The lines to return run from the one containing "The width and" through the end of the material; give them exactly and leave out the pictures.

--------

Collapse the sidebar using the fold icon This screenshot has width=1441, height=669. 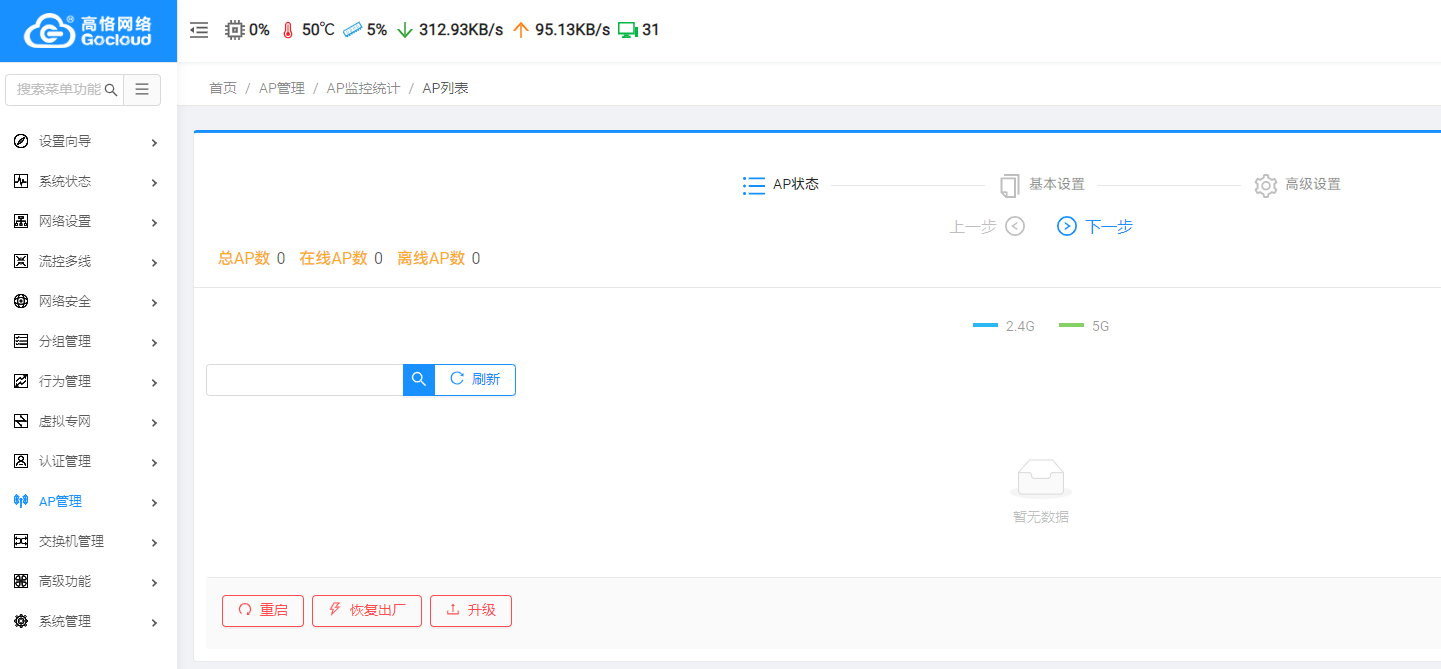pyautogui.click(x=199, y=30)
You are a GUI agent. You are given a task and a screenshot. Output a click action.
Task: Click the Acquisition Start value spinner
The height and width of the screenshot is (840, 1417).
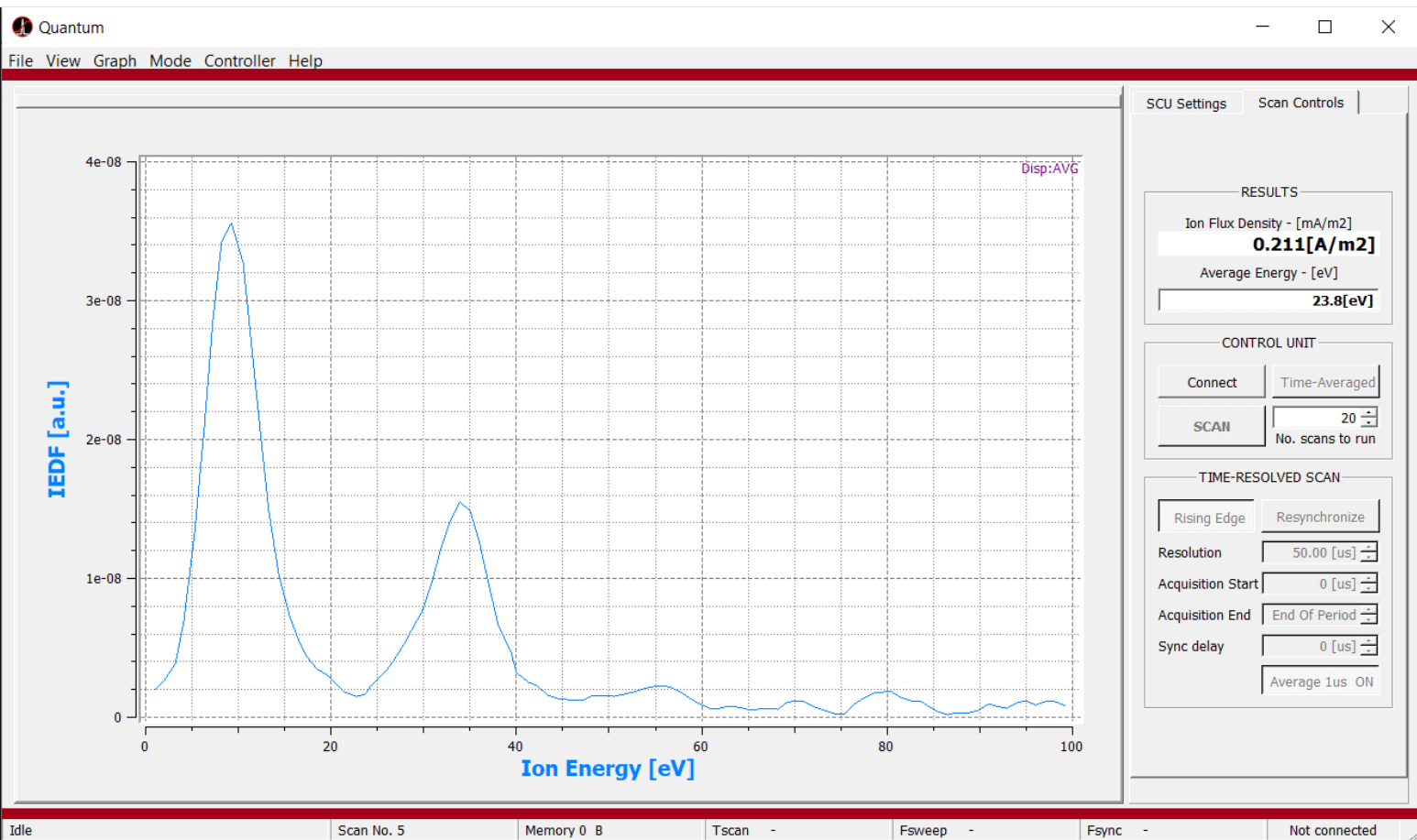point(1311,584)
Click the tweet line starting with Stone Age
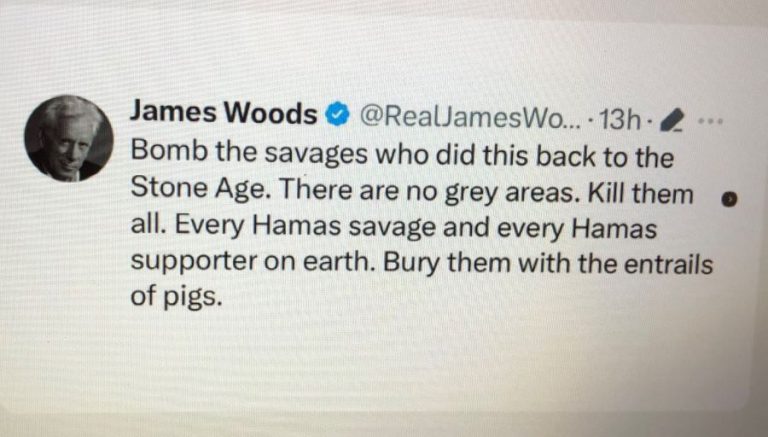 412,191
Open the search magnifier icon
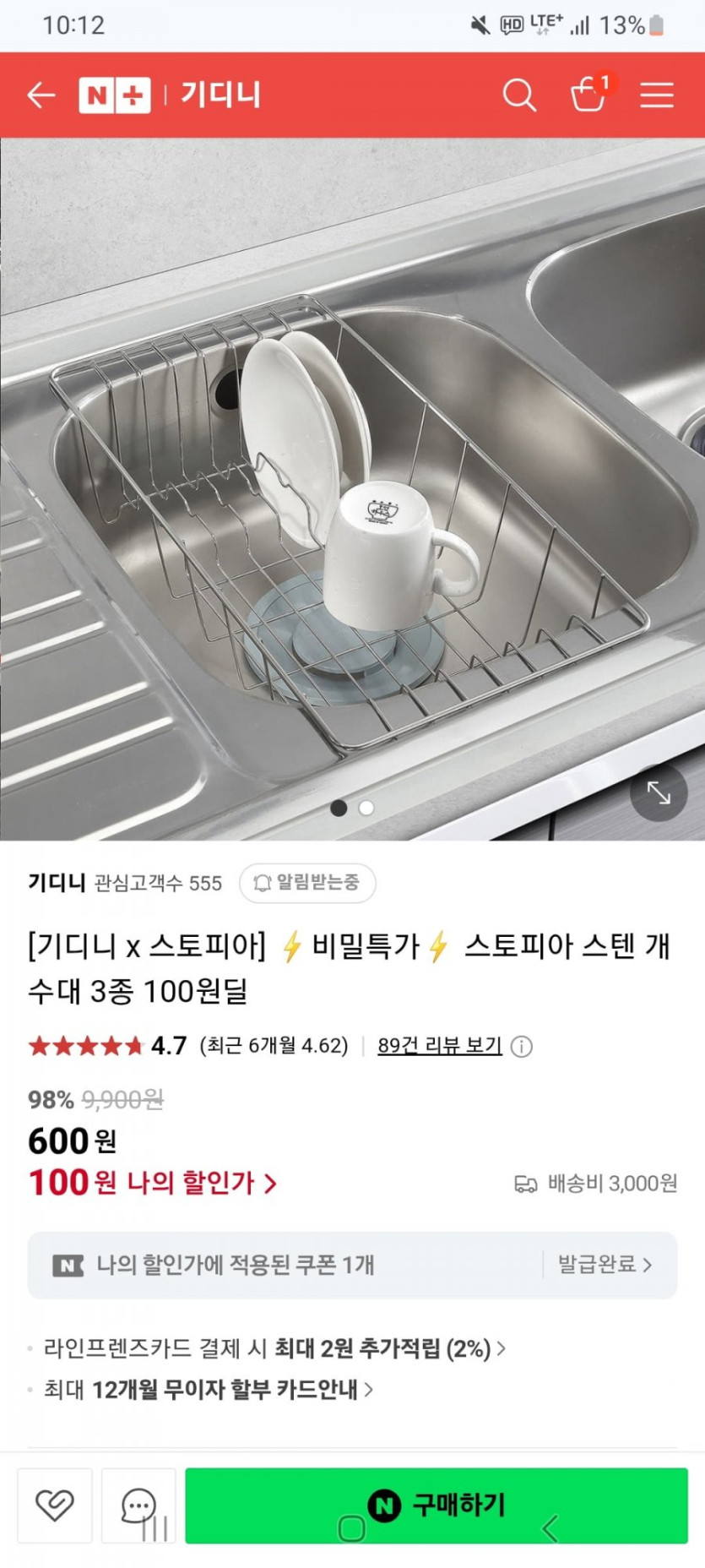Image resolution: width=705 pixels, height=1568 pixels. pyautogui.click(x=519, y=95)
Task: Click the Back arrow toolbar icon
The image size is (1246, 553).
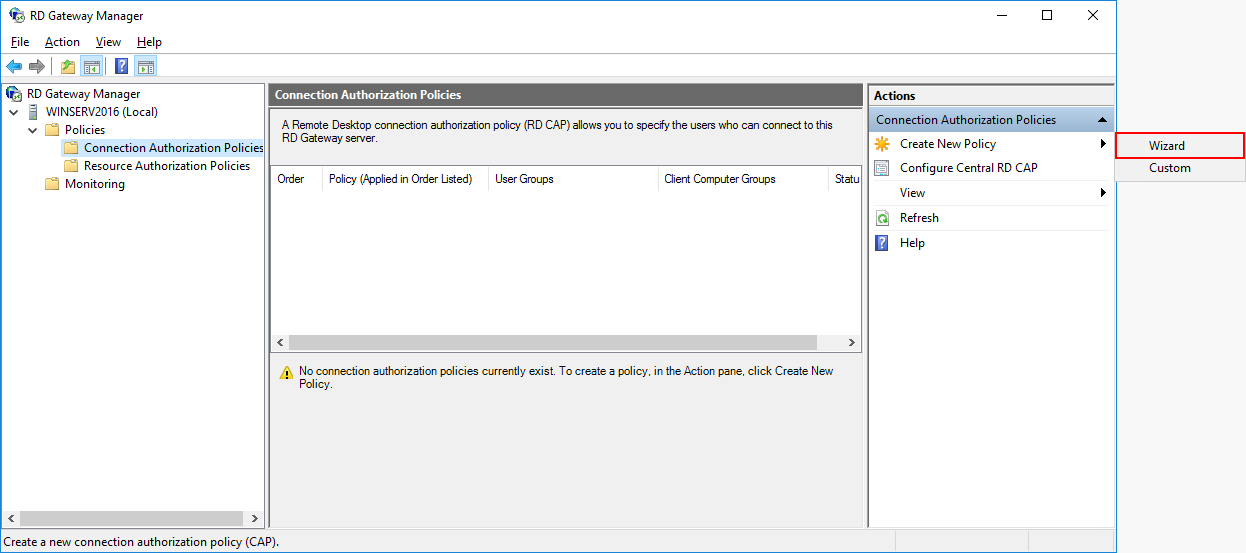Action: coord(14,67)
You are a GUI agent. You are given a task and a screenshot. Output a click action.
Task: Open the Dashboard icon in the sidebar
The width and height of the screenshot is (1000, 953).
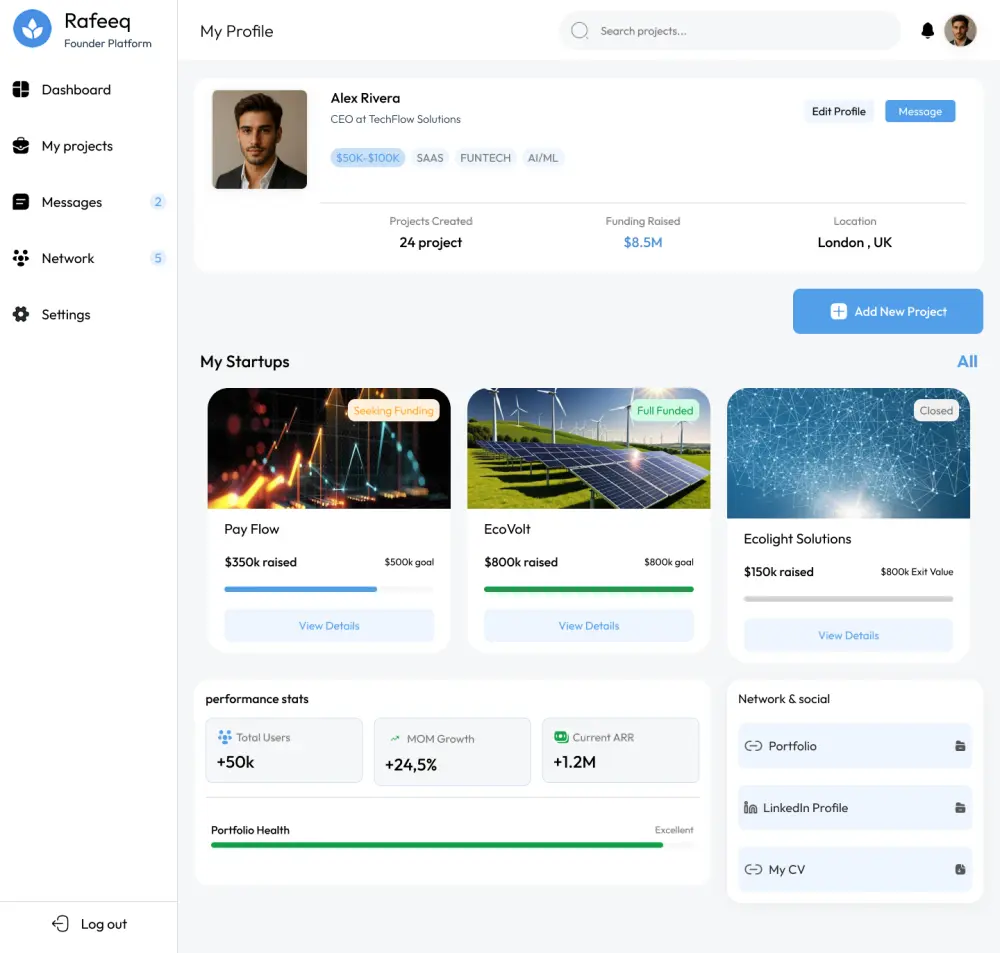22,90
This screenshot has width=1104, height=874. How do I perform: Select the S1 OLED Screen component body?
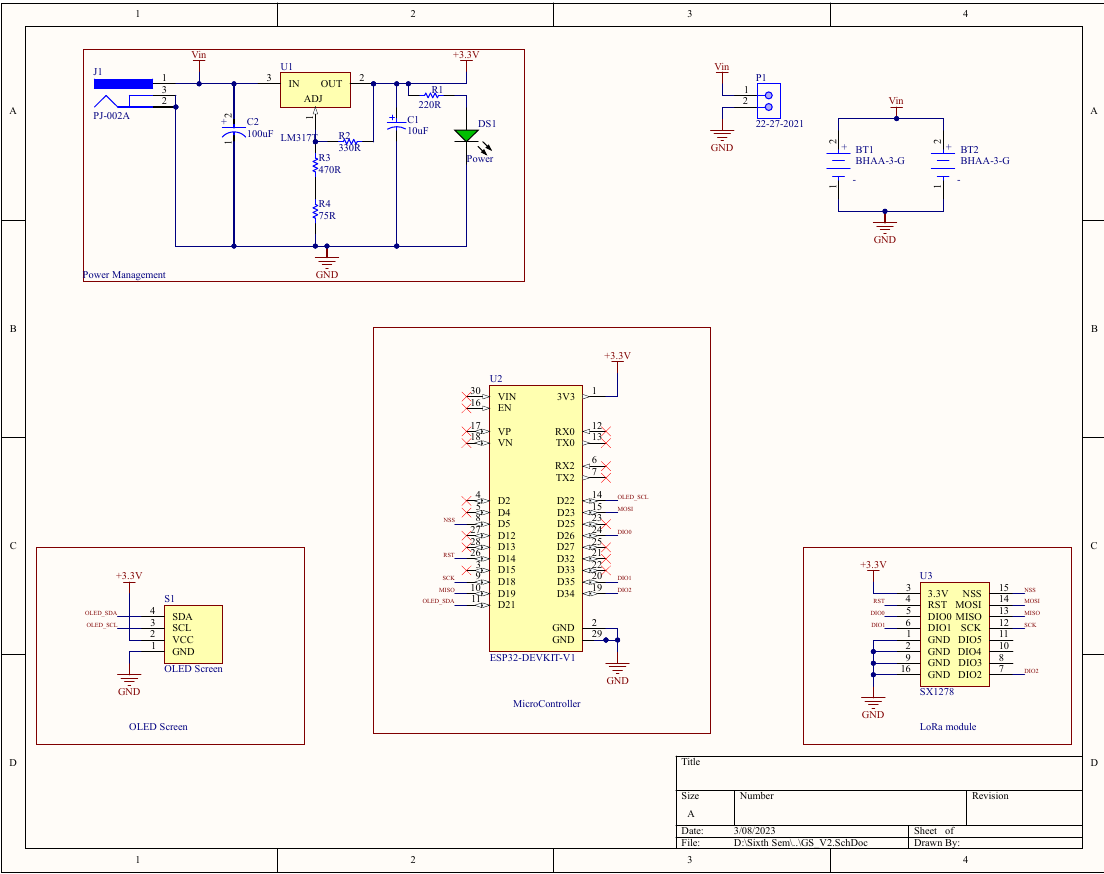[x=193, y=634]
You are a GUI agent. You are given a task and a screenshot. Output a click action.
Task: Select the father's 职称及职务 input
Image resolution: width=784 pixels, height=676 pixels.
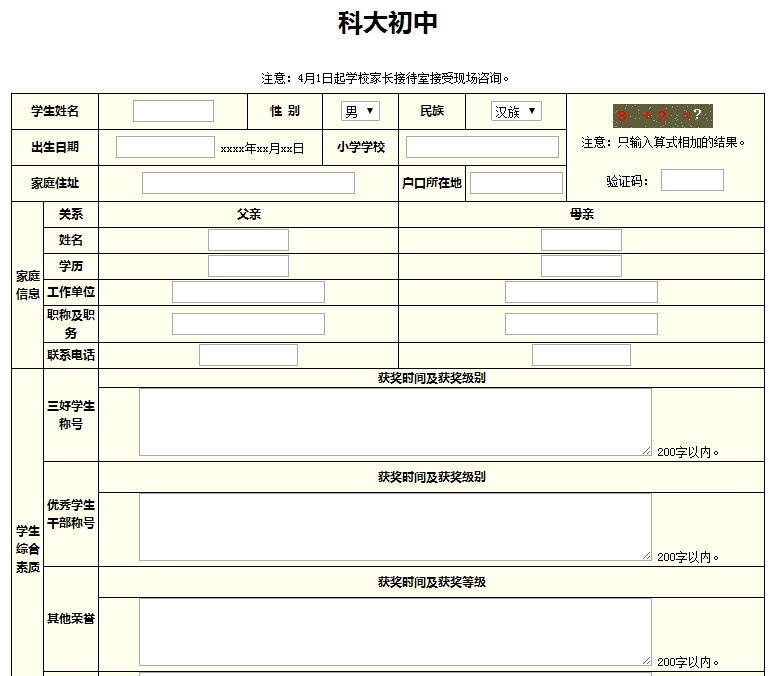tap(248, 324)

--------

## Answer space
The width and height of the screenshot is (1000, 953).
22,90
This screenshot has width=1104, height=874. How do I perform: Select the S1 OLED Screen component body?
[x=193, y=634]
You are a GUI agent. You are given a task and a screenshot. Output a click action.
Task: Select the father's 职称及职务 input
Image resolution: width=784 pixels, height=676 pixels.
tap(248, 324)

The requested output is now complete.